Their publicly accessible nature is anticipated to promote transparency and collaboration, catalyzing the development of harmonized protocols and tools to quantify biological materials. This project demonstrates a pledge to progress in biobanking while ensuring the most recent technological developments have broad access and application.
Conclusion
Based on the results of a quality control pilot project, we determined that to ensure the safety and efficacy of stem cell products, each batch of stem cell preparation must meet existing quality requirements for stem cells, including cell identification, viability and growth activity, purity and homogeneity, sterility testing, and mycoplasma testing, endogenous pathogen detection, endotoxin testing, abnormal immunological response, tumorigenicity, biological activity testing, residual culture media, and other optional components.
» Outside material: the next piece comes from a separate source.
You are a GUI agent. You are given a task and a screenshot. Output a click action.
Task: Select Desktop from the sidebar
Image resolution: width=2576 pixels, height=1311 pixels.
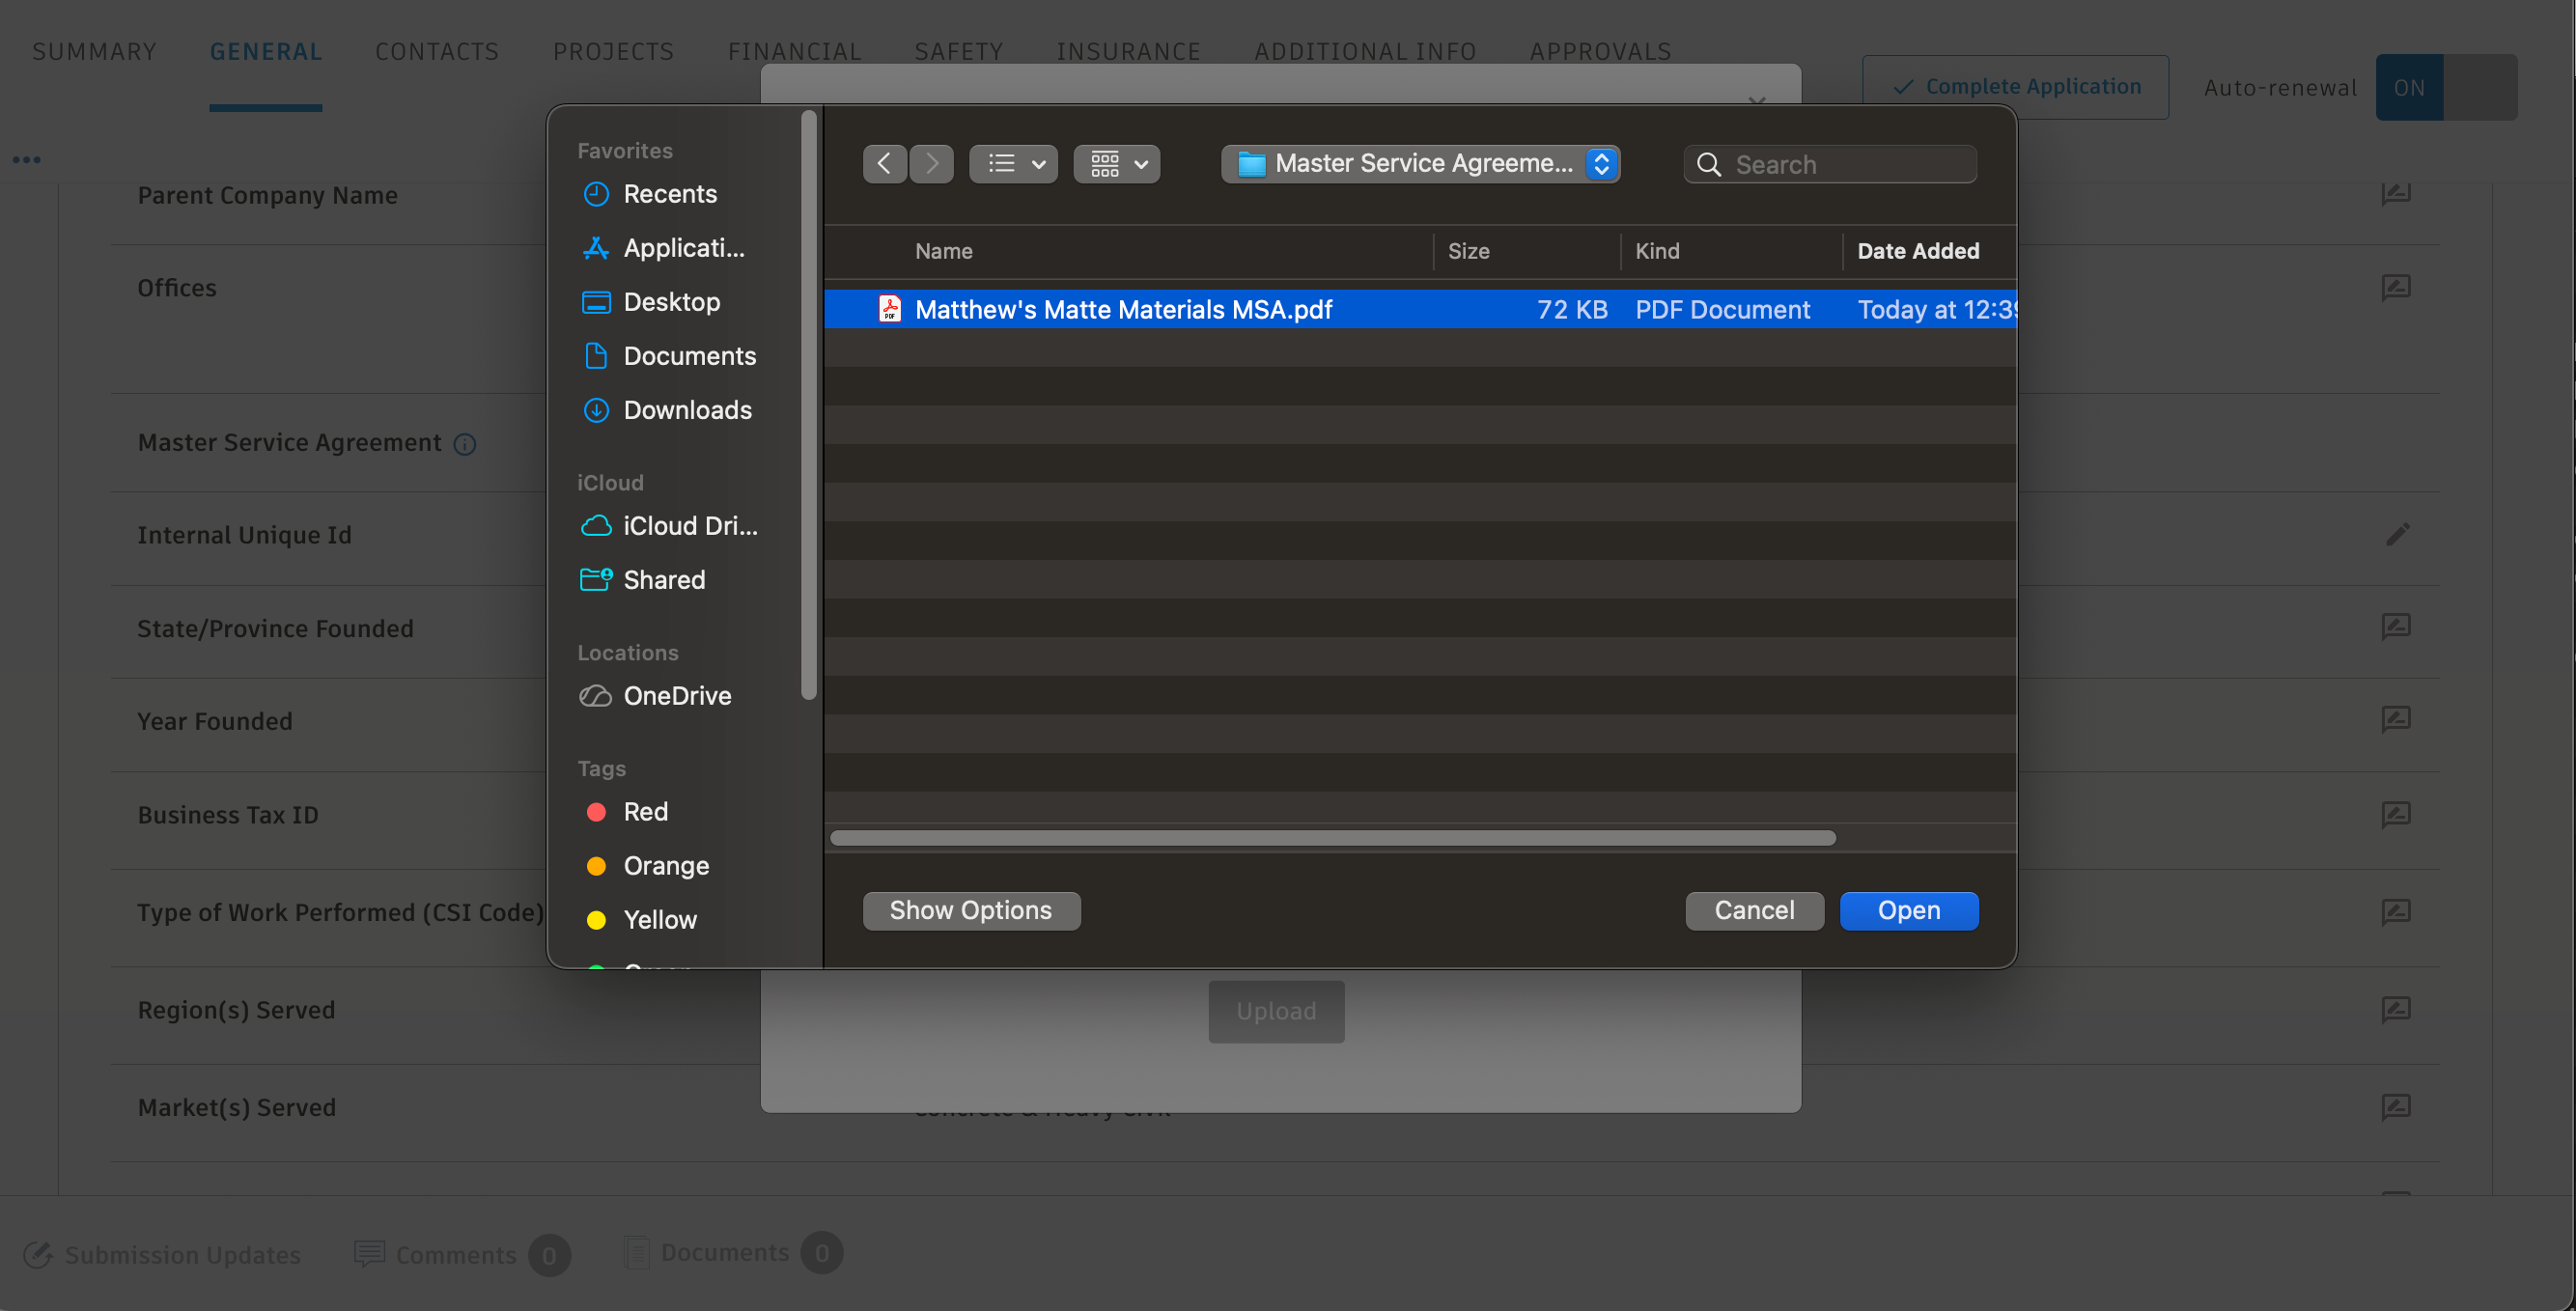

The Life Cell AI UAB model showed sensitivity (82.1%) when determining viable cell lines while maintaining specificity (67.5%) for non-viable cell lines in three independent sets of blind tests performed in different biotechnological laboratories and Biobanks. The high accuracy of UAB’s Life Cell AI model can improve the Biobank’s sample quality control assessment. It could also optimize the standardization of quality control methods for cell lines and stem cells across different environmental conditions while eliminating the need for complex time-lapse imaging equipment.
Advanced techniques, such as single-cell genome sequencing in large samples, can provide a better understanding of genome integrity in stem cell lines. In addition, using AI allows the user to process a large amount of data. These evaluations should be carried out after cryopreservation during the development and testing phases to ensure no cryodamage. More resources and research must be devoted to optimizing stem cell quality control.
Authors’ Contributions
I.A.K., S.G., and Y.V.I. constructed the study design. I.A.K., K.S., and Y.V.I. contributed to data interpretation and article drafting. Y.V.I. and S.G. contributed to the statistical analysis. I.A.K., K.S., S.G., and M.N.B. prepared the figures. K.S., S.G., and Y.V.I. participated in the clinical investigation and contributed to the epidemiological data collection. S.G., K.S., and E.H. revised the article. All authors read and approved the final article.
Footnotes
Acknowledgments
Availability of Data and Materials
The datasets generated and/or analyzed during the current study are available from the corresponding author on reasonable request.
Ethical Approval and Consent to Participate
This all-institution retrospective cohort study was handled in accordance with the Declaration of Helsinki. The use of registered data follows the General Data Protection Regulation of the European Union. This research was part of the research work of the Kharkiv National Medical University “Improvement and development of methods for diagnosis and surgical treatment of diseases and injuries of the abdominal cavity and chest, vessels of the upper and lower extremities using mini-invasive techniques in patients at high risk of postoperative complications.” The number of state registration is 0116u00499. The Bioethics Committee of the Ukrainian Association of Biobanks reviewed and approved the research protocol pilot project on quality control of stem cells and cell lines developed and implemented in partnership with the Ukrainian Association of Biobanks (UAB), Institute of Bio-Stem Cell Rehabilitation, International Biobanking, Department of Surgery No.1, Kharkiv National Medical University and the Department of Medical Genetics, Yerevan State Medical University (protocol No. 2003/2021, dated 11.11.2021).